Thank you, Detective Pikachu, for being a videogame movie that doesn’t suck
A young man teams up with Detective Pikachu (voiced by Ryan Reynolds) to find his missing father in this live-action family adventure co-written and directed by Rob Letterman (Goosebumps).
Those hoping for the very first great videogame movie are going to have to wait a bit longer. However, as Liam Maguren writes, it deserves kudos for being a videogame movie that doesn’t suck.
From the Game Boy RPGs and the viciously popular ’90s cartoon to the Pokémon GO app that made zombies of us all, Pokémon has never stopped being relevant. It’s surprising that a live-action movie has taken this long to arrive. It’s even more surprising they adapted an obscure 3DS spinoff title rather than one from the core adventure series. The most surprising thing, though? Detective Pikachu is a videogame movie that doesn’t suck.
As with 2015’s Goosebumps, director Rob Letterman goes off the beaten path with the Pokémon property by doubling down on the crime mystery feel with superb neon-noir lighting and a moody synth score. The gorgeously rendered Pokémon sport ultra-fine details that never detract from their original designs (take note Sonic, you unholy freak of nature) and while there are HEAPS in this film, Letterman highlights key characters instead of fan favourites. The rest fill in the environment rather than take it over, reflecting the film’s wise goal of favouring genre over nostalgia.
Unfortunately, Detective Pikachu favours its world over its story too. Whether it’s due to sloppy writing or staying too faithful to the 3DS game, the script gives no opportunity for the audience to solve the case since the climax introduces an out-of-nowhere element that renders any previous guesswork pointless.
At least Ryan Reynolds scores a solid hit-miss joke ratio of about 4:1 as the voice of Detective Pikachu. He’s given so many one-liners, in fact, that there’s not much more to the character than ‘cute’, ‘funny’ and ‘I’ve got amnesia’. When the film tries to get emotional and serious, it doesn’t give the audience much to work with.
Justice Smith doesn’t get much to work with either as reluctant partner Tim, but he tries his hardest. While he sells the physical interplay between himself and the CGI rodent, his character’s such a wet blanket that you never fully buy him and Pikachu as buddies. That’s a big short-coming for a buddy-cop film.
Is it harsh to mark down a children’s crime film for not nailing its narrative?
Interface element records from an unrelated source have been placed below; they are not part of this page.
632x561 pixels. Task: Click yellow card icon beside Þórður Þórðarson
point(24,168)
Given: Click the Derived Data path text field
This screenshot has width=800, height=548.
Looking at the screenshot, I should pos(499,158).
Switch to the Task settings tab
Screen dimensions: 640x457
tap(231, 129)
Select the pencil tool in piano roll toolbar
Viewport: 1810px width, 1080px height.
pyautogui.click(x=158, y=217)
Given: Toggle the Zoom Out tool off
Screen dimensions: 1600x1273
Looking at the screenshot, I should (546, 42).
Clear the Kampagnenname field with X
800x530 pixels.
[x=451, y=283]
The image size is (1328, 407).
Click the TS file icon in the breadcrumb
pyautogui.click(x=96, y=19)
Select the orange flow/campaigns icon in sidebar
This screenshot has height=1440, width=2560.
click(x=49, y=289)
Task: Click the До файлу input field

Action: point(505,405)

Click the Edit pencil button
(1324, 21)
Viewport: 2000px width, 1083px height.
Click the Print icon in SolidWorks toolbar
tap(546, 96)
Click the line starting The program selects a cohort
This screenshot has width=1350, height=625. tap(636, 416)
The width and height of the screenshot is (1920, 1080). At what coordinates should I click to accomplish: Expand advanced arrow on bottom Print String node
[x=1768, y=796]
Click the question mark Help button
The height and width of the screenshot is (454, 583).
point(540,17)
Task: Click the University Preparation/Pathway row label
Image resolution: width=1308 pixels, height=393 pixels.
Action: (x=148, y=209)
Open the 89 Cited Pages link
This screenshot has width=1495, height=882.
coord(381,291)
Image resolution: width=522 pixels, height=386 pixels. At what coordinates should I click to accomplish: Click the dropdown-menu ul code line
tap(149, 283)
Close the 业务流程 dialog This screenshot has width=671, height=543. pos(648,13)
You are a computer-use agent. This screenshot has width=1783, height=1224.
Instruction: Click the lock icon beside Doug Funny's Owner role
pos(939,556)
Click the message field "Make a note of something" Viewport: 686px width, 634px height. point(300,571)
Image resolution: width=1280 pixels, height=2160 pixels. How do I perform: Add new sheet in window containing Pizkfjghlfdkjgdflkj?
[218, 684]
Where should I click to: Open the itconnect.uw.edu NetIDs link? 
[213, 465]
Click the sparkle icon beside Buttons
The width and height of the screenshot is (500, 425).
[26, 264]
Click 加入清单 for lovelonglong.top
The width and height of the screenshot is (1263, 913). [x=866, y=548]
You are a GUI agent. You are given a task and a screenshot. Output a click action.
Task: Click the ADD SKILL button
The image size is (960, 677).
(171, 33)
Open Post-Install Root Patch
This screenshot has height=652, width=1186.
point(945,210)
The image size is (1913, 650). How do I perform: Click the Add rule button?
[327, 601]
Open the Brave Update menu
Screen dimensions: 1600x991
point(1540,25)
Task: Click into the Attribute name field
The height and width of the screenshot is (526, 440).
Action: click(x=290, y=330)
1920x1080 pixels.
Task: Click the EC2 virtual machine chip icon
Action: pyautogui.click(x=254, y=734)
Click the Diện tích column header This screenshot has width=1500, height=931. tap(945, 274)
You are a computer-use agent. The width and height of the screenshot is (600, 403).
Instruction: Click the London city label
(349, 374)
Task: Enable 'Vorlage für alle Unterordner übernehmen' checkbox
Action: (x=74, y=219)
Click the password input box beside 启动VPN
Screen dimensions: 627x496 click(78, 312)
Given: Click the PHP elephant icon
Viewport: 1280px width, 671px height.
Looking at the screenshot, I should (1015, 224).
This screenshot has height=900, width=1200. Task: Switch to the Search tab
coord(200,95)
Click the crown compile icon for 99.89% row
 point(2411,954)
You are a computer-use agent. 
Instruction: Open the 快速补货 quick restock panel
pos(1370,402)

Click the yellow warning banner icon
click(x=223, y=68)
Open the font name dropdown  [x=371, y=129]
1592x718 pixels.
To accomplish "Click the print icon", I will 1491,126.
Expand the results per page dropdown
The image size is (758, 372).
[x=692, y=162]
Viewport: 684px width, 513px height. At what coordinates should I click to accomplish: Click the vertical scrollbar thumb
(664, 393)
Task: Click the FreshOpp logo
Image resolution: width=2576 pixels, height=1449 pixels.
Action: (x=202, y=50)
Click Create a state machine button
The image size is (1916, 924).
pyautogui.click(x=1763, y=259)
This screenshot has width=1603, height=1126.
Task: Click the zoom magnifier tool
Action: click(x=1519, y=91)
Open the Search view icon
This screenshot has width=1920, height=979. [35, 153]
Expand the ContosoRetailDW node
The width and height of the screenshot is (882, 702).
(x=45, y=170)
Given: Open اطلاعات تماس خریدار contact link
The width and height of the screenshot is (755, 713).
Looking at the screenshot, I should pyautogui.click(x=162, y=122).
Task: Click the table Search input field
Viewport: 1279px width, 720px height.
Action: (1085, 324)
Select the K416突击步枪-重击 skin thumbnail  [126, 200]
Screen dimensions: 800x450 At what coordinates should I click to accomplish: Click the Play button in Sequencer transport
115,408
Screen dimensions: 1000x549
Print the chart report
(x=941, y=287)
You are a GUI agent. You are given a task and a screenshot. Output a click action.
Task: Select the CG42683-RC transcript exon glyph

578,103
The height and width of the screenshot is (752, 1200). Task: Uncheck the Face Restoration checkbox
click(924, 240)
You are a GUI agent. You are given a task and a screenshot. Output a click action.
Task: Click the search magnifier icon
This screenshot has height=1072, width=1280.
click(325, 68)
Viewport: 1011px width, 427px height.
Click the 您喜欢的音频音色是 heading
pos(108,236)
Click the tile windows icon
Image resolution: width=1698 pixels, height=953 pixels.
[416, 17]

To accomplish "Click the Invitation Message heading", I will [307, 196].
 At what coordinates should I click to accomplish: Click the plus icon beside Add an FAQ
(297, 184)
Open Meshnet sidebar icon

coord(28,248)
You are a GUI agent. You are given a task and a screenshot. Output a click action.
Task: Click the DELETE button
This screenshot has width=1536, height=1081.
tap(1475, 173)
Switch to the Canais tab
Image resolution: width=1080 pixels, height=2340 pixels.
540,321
When films like Zootopia exist, I think not.
Fortunately, the concept fires on enough cylinders to prevent the story from being a write-off. Big Little Lies star Kathryn Newton delivers an on-point performance as an unpaid intern trying a little too hard to be a hard-edge journo and one ingenious twist manages to be both hilariously absurd and perfectly foreshadowed. It’s also admirable to see a takehome message for a blockbuster family film that favours a trust in nature over human dominance. With climate change closing in on us, it just feels like the responsible thing to do.